◆ **RECORDS FOR PROCESSING**:
--- START ---
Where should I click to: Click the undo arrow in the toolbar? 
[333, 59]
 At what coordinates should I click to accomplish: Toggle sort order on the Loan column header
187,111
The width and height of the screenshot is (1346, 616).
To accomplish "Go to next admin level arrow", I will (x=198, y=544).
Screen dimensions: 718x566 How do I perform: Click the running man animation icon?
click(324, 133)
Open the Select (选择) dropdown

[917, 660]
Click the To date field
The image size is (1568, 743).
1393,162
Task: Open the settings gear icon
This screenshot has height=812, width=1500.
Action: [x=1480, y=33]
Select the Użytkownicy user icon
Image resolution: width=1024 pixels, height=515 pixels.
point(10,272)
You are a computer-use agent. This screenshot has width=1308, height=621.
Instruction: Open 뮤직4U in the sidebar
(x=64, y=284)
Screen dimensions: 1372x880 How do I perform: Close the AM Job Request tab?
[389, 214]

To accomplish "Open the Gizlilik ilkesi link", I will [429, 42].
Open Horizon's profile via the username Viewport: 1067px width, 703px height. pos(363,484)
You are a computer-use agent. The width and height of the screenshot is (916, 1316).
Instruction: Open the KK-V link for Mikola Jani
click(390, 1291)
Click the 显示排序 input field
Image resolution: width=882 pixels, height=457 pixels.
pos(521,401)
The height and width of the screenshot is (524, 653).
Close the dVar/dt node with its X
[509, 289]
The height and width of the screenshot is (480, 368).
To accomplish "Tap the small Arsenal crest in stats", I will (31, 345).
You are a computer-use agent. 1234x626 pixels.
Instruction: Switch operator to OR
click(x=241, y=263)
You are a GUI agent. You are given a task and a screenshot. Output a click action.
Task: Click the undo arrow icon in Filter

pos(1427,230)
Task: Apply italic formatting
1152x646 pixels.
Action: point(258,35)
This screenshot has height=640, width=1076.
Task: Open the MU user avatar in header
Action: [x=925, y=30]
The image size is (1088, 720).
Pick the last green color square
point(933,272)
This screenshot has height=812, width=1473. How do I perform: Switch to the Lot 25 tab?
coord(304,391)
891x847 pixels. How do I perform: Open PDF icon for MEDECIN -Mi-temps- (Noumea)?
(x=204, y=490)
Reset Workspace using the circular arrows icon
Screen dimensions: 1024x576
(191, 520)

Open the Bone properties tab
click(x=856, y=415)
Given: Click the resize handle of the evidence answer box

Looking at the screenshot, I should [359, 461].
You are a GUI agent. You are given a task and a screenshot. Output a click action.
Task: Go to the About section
--- END ---
◆ **EXERCISE REQUIREMENTS**: A copy of each line in the data above that holds the string "computer" is needed.

◆ **ANSWER TO THE EXERCISE**:
You are a computer-use agent. This screenshot has width=1308, height=621.
You are a computer-use agent. The width and height of the screenshot is (916, 1316).
You are a computer-use agent. 1234x626 pixels.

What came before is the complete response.